Eine Besonderheit des ID. Charger 2 gegenüber vielen Konkurrenzprodukten: Die Wallbox kommuniziert direkt mit kompatiblen VW-Elektroautos. Das Fahrzeug und die Ladestation tauschen dabei Informationen zu Ladeprofil, Batteriestatus und gewünschter Abfahrtszeit aus, um automatisch den optimalen Ladeplan zu erstellen. Der Elli Charger Pro 2 wurde im gemeinsamen AUTO BILD und P3 Wallbox Benchmark 2024/25 zum Gesamtsieger gekürt und erzielte dabei die Note 1,4 (83,9 Punkte). Damit hat das Spitzenmodell der Charger-2-Serie in der wohl bedeutendsten Wallbox-Kooperation der deutschen Fachpresse abgeräumt, was die Qualität der gesamten Baureihe eindrucksvoll unterstreicht.

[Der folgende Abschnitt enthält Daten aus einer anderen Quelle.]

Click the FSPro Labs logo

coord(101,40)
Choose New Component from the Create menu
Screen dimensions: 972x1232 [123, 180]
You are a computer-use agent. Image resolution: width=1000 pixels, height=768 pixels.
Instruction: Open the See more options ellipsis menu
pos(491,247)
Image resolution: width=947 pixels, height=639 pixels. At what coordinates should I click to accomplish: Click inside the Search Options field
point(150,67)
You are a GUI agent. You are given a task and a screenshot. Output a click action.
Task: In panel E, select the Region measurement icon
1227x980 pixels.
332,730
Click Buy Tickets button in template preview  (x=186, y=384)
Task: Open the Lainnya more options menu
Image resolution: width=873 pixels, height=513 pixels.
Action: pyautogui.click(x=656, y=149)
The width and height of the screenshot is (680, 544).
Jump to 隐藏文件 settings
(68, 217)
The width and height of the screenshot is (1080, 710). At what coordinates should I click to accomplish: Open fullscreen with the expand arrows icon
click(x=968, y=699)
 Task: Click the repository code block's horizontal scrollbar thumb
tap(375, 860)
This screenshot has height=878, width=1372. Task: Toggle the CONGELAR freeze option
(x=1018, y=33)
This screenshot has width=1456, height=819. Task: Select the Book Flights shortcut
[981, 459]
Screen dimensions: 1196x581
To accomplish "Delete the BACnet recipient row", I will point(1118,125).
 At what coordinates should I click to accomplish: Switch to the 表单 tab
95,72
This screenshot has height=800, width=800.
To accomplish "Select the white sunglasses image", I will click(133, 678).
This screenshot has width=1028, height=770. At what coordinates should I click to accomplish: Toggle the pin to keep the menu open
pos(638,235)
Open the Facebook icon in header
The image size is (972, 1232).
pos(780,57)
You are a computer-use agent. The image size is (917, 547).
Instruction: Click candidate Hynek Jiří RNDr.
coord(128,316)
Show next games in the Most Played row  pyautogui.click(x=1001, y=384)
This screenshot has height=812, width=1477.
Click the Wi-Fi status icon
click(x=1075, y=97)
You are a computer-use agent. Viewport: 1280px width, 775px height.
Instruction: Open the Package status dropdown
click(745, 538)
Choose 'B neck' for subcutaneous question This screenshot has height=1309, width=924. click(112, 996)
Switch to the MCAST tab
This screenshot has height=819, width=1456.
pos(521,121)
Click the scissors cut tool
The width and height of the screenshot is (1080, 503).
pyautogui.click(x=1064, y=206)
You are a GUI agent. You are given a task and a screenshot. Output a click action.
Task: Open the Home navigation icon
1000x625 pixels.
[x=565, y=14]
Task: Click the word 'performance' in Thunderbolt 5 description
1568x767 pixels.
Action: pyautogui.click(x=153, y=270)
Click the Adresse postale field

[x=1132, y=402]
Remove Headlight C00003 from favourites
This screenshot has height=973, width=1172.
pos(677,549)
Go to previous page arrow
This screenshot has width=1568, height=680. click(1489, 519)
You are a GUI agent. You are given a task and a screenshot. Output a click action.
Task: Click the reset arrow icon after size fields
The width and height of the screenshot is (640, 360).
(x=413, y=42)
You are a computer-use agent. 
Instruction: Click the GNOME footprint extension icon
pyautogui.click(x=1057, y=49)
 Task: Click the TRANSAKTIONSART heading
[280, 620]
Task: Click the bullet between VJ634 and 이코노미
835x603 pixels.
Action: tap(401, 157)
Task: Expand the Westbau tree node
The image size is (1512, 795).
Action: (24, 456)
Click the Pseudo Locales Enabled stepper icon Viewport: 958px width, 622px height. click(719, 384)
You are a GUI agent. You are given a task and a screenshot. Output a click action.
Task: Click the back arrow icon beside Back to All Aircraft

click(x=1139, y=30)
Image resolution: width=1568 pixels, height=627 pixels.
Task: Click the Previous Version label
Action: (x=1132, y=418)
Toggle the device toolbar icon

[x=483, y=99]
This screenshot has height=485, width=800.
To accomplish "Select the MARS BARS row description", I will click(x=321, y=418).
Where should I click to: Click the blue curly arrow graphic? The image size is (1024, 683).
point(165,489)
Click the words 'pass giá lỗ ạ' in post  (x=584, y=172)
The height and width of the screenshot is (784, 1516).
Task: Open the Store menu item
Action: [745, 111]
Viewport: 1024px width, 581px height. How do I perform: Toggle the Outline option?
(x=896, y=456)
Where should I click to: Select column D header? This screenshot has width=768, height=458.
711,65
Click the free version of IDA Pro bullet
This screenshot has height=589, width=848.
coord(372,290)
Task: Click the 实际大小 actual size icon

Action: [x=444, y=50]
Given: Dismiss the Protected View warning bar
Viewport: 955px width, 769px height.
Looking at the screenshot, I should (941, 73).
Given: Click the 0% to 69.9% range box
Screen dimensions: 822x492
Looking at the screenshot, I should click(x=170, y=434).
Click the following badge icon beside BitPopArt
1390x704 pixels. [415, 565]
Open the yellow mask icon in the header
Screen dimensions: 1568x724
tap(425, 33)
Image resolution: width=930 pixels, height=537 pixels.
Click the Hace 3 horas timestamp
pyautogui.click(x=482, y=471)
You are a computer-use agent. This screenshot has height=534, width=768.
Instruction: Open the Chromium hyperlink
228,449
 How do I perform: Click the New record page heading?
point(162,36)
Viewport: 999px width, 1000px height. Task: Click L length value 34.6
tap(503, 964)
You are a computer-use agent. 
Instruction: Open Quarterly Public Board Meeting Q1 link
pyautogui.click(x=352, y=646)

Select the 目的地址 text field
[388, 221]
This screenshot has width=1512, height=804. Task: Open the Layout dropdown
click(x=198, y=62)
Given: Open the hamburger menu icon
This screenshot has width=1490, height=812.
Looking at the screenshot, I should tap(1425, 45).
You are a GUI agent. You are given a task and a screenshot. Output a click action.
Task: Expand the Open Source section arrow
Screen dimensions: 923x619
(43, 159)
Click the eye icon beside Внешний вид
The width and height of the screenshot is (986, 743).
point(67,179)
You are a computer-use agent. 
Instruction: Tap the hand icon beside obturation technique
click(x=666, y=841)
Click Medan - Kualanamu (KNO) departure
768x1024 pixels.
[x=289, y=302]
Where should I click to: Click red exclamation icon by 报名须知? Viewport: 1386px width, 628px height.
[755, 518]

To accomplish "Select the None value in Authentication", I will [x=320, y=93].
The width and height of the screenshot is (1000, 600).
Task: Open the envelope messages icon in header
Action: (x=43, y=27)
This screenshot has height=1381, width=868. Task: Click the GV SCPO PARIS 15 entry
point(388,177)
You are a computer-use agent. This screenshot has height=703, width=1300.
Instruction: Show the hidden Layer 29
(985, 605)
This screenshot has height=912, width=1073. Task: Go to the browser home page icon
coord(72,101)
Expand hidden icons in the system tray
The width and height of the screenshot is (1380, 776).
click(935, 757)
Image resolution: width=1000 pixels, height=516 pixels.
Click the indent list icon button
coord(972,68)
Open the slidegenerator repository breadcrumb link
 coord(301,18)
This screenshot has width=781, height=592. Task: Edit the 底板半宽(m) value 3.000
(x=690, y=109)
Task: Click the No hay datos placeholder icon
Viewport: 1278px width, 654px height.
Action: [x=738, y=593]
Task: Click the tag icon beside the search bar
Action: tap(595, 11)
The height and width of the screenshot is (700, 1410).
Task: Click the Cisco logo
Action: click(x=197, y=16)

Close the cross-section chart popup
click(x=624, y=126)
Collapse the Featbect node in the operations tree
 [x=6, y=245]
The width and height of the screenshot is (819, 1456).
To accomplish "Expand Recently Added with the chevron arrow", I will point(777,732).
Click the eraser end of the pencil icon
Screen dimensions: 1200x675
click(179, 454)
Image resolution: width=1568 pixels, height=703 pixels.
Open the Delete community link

Wichtig zu wissen: Obwohl die VW Wallbox besonders gut auf VW-Modelle abgestimmt ist, lädt sie universell alle Elektrofahrzeuge mit Typ-2-Anschluss, dem europäischen Standard für AC-Laden. Die tiefen Smart-Features wie das Auslesen des Ladestands (SoC) und individuelle Ladeprofile stehen dabei nicht nur VW ID.-Modellen zur Verfügung, sondern über das gemeinsame Konzern-Backend der gesamten MEB-Plattform, also auch Fahrzeugen von Škoda (Enyaq) und Cupra (Born, Tavascan).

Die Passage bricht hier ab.